Express the rows from the line containing "Image resolution: width=1024" up to and including the line containing "pyautogui.click(x=649, y=930)" as a JSON list of strings, one string per line, with blank lines omitted.

--- Start of Material for the task ---

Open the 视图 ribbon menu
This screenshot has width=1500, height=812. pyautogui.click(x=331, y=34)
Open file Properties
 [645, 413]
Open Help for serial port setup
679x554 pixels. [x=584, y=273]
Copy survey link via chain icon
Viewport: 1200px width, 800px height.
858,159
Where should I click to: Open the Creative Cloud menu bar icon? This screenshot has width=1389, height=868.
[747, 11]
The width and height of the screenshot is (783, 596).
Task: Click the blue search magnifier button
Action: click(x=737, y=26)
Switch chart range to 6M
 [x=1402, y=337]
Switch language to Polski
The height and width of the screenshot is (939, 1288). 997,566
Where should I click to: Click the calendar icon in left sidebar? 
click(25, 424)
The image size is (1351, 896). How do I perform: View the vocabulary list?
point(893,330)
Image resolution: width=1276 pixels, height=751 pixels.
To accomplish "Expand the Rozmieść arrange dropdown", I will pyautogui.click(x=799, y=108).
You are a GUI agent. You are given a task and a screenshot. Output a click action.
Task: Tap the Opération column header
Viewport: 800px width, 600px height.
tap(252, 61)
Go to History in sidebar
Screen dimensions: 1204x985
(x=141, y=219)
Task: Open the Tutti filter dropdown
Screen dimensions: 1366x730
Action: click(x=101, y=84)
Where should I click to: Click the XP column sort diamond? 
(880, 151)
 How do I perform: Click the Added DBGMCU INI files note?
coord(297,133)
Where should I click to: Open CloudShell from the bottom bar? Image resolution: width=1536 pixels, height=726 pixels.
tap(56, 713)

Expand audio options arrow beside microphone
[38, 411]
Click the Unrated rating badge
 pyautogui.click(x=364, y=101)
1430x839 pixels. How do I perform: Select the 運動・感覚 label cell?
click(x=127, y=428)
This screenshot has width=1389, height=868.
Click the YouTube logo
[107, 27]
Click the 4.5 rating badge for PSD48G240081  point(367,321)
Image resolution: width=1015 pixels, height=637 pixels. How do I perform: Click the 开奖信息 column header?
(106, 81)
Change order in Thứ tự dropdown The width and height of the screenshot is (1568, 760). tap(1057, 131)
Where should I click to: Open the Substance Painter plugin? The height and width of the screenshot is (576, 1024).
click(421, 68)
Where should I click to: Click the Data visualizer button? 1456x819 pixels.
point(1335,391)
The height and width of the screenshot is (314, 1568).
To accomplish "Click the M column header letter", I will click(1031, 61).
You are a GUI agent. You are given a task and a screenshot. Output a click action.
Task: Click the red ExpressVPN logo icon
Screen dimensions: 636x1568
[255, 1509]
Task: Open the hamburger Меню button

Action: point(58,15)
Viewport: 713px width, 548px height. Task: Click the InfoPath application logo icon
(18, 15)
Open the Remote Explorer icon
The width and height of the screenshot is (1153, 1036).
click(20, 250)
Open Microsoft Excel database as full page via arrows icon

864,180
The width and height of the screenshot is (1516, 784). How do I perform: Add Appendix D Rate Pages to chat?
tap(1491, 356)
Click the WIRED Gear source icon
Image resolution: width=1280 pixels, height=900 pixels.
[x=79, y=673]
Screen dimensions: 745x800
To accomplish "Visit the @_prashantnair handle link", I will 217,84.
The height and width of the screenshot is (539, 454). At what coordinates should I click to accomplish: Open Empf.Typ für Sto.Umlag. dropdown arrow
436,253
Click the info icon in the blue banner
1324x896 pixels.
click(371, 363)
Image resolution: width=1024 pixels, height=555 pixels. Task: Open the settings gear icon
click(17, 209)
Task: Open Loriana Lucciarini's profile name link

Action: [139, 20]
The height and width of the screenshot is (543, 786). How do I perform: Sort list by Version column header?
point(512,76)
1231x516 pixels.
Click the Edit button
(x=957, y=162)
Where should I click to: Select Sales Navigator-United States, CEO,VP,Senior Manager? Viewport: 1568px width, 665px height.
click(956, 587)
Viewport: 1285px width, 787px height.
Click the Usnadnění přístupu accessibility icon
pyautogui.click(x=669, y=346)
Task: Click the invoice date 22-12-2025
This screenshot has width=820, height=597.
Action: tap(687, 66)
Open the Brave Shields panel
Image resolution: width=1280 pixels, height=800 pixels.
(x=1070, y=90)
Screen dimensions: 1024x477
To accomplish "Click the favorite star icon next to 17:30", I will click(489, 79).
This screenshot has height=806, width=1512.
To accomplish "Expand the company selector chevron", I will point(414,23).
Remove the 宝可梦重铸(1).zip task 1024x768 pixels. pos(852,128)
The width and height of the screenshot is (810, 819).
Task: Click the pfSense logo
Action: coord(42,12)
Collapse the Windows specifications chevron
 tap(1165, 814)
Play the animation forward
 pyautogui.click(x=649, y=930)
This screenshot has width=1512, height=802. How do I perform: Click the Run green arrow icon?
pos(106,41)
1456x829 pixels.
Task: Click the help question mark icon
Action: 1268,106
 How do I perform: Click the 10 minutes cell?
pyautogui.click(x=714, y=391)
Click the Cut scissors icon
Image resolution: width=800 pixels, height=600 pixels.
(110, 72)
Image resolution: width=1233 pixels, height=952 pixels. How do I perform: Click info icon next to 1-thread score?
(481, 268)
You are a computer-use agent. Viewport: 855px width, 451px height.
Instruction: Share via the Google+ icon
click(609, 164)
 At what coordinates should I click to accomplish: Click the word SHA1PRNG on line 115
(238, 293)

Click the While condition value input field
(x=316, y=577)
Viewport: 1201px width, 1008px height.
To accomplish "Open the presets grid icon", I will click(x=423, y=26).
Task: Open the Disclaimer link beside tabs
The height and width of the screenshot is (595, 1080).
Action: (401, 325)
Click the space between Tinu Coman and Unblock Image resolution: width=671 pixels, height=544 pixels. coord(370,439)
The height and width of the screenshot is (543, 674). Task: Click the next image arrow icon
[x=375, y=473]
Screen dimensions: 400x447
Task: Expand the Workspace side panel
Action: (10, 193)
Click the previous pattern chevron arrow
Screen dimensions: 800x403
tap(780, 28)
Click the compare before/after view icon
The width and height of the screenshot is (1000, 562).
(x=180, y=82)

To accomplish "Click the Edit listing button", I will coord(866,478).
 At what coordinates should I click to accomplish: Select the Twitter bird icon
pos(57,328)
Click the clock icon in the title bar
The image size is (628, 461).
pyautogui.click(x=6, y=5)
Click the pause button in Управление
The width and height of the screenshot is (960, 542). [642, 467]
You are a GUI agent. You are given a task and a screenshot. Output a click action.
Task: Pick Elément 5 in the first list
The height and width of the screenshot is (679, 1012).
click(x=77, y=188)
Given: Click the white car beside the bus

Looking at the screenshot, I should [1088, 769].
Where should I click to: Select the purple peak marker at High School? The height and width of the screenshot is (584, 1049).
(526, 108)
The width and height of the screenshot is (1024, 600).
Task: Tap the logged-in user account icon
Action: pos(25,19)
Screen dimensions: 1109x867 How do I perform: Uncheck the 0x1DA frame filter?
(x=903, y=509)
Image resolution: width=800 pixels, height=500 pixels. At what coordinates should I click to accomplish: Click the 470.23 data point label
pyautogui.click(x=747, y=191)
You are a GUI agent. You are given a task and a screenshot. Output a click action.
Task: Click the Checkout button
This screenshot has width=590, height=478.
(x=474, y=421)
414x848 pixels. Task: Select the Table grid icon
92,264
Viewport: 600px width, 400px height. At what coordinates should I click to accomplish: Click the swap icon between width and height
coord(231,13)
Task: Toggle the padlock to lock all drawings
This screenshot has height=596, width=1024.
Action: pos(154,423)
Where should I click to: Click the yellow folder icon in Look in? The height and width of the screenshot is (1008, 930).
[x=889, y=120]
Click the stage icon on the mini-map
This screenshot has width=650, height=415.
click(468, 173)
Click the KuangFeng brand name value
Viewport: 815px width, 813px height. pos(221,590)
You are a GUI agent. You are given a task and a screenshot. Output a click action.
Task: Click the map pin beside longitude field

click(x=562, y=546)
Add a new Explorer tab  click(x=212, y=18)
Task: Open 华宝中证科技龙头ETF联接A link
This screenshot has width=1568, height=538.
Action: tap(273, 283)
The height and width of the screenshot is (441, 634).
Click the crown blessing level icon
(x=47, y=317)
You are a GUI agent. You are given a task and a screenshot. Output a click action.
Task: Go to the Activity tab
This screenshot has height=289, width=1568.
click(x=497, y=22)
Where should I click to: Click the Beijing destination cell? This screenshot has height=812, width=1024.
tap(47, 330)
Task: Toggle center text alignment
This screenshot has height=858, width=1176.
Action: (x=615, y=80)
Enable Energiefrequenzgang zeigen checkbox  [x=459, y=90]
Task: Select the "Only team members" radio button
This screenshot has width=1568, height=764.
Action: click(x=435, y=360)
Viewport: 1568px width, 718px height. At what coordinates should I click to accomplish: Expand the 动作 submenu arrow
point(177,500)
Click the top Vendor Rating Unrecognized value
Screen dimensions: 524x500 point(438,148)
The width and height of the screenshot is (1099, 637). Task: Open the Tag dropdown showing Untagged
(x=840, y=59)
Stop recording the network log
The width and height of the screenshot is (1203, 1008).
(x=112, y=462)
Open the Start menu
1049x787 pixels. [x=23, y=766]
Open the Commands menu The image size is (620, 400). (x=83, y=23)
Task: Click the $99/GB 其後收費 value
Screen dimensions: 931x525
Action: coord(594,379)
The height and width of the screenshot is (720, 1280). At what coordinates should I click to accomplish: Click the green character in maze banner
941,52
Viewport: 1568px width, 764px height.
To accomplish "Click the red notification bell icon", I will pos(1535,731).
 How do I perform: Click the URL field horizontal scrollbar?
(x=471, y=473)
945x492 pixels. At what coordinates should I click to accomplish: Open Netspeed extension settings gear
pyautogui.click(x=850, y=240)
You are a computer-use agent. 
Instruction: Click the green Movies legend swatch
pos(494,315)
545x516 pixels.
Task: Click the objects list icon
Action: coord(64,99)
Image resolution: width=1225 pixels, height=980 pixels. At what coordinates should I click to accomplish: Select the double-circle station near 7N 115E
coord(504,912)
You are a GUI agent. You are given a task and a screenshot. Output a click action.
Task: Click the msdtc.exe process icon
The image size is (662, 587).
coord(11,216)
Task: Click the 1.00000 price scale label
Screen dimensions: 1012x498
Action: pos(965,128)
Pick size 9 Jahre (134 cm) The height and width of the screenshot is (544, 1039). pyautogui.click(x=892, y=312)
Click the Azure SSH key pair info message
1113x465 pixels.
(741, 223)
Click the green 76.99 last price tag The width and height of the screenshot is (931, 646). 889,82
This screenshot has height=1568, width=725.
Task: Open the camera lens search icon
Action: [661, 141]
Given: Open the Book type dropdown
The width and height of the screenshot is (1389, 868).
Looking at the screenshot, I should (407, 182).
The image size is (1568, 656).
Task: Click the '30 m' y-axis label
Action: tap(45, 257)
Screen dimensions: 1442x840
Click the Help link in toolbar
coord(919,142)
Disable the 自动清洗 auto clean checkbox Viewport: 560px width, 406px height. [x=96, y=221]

--- End of Material for the task ---

Final answer:
[
  "Image resolution: width=1024 pixels, height=555 pixels. Task: Open the settings gear icon",
  "click(17, 209)",
  "Task: Open Loriana Lucciarini's profile name link",
  "Action: [139, 20]",
  "The height and width of the screenshot is (543, 786). How do I perform: Sort list by Version column header?",
  "point(512,76)",
  "1231x516 pixels.",
  "Click the Edit button",
  "(x=957, y=162)",
  "Where should I click to: Select Sales Navigator-United States, CEO,VP,Senior Manager? Viewport: 1568px width, 665px height.",
  "click(956, 587)",
  "Viewport: 1285px width, 787px height.",
  "Click the Usnadnění přístupu accessibility icon",
  "pyautogui.click(x=669, y=346)",
  "Task: Click the invoice date 22-12-2025",
  "This screenshot has width=820, height=597.",
  "Action: tap(687, 66)",
  "Open the Brave Shields panel",
  "Image resolution: width=1280 pixels, height=800 pixels.",
  "(x=1070, y=90)",
  "Screen dimensions: 1024x477",
  "To accomplish \"Click the favorite star icon next to 17:30\", I will click(489, 79).",
  "This screenshot has height=806, width=1512.",
  "To accomplish \"Expand the company selector chevron\", I will point(414,23).",
  "Remove the 宝可梦重铸(1).zip task 1024x768 pixels. pos(852,128)",
  "The width and height of the screenshot is (810, 819).",
  "Task: Click the pfSense logo",
  "Action: coord(42,12)",
  "Collapse the Windows specifications chevron",
  " tap(1165, 814)",
  "Play the animation forward",
  " pyautogui.click(x=649, y=930)"
]